* start The data *

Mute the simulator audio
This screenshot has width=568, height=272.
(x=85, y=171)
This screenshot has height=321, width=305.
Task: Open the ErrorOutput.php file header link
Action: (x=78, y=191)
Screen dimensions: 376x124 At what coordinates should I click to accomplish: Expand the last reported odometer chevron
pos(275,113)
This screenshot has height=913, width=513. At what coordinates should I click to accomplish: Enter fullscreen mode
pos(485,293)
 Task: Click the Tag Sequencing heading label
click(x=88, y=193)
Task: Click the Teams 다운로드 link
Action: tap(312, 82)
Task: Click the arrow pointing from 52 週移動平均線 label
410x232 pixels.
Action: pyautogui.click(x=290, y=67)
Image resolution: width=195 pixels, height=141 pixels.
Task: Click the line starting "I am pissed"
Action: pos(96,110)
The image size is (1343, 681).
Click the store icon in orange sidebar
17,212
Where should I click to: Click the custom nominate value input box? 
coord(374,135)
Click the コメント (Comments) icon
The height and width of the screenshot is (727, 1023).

* end The data *

Copy out everything in the listing from the start down to the line containing "pos(275,113)", and reproduce each line exactly.

Mute the simulator audio
This screenshot has width=568, height=272.
(x=85, y=171)
This screenshot has height=321, width=305.
Task: Open the ErrorOutput.php file header link
Action: (x=78, y=191)
Screen dimensions: 376x124 At what coordinates should I click to accomplish: Expand the last reported odometer chevron
pos(275,113)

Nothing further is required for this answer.